● **Goal**:
Count the lines in the records below that contain the string "Select", treating uppercase and lowercase as different, and reply with only that number.

START Rows

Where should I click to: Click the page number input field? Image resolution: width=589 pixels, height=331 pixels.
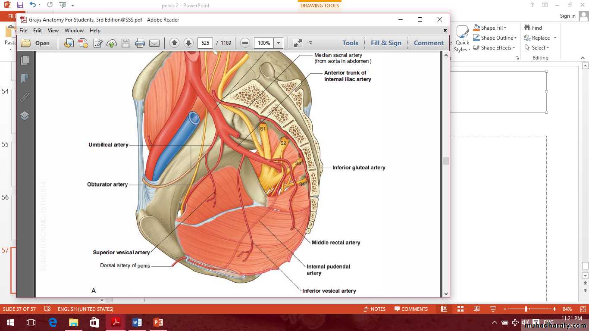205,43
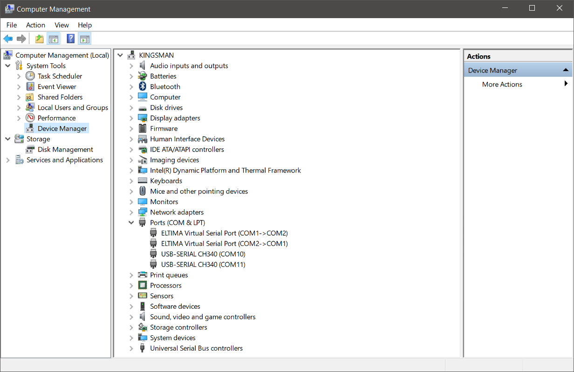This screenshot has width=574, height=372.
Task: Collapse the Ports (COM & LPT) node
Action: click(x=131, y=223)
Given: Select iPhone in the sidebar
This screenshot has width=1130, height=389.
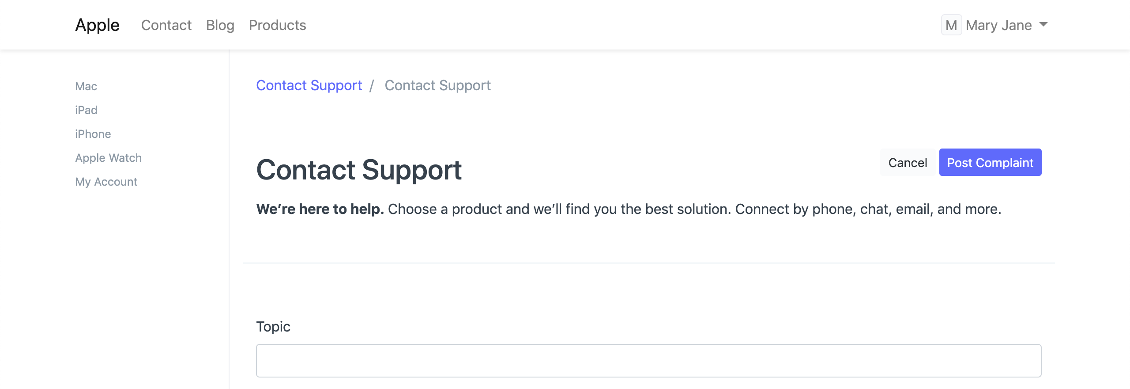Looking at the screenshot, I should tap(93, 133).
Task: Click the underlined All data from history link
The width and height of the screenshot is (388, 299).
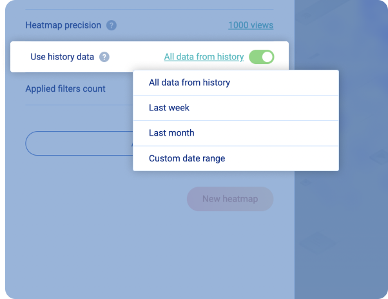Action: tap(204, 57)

END Rows
START Rows

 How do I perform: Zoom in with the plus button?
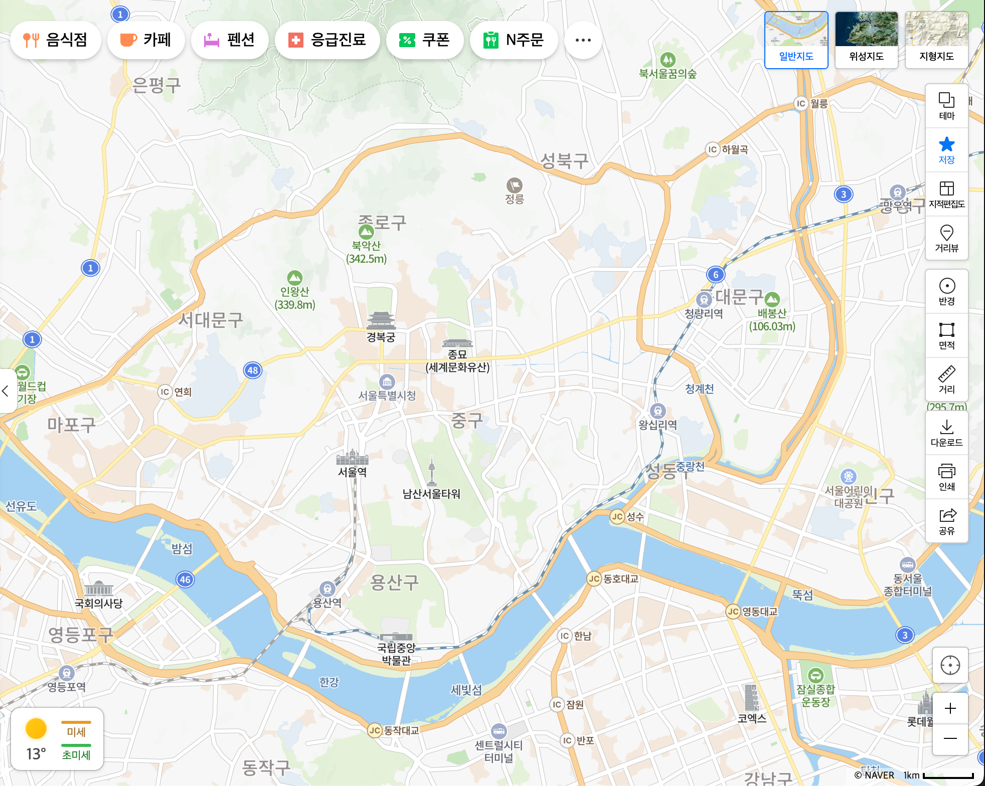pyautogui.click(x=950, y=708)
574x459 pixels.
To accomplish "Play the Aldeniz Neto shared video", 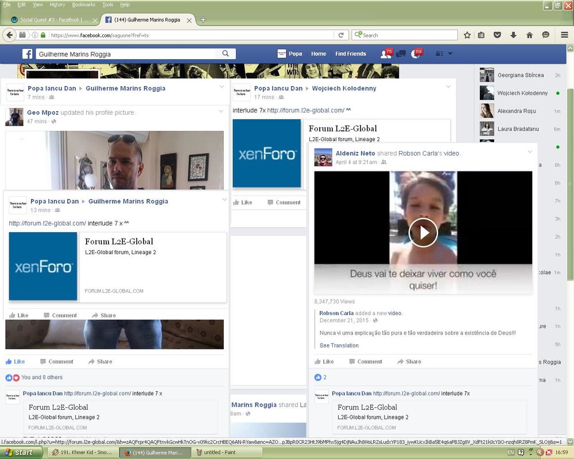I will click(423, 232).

END Rows
START Rows

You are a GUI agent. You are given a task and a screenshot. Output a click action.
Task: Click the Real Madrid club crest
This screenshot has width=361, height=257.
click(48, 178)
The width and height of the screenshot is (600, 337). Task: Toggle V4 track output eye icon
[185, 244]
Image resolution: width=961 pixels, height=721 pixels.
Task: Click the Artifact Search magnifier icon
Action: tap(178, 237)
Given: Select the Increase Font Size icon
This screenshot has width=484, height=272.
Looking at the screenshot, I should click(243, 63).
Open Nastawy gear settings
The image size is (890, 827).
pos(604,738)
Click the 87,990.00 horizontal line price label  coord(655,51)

END Rows

● **Correct output**:
2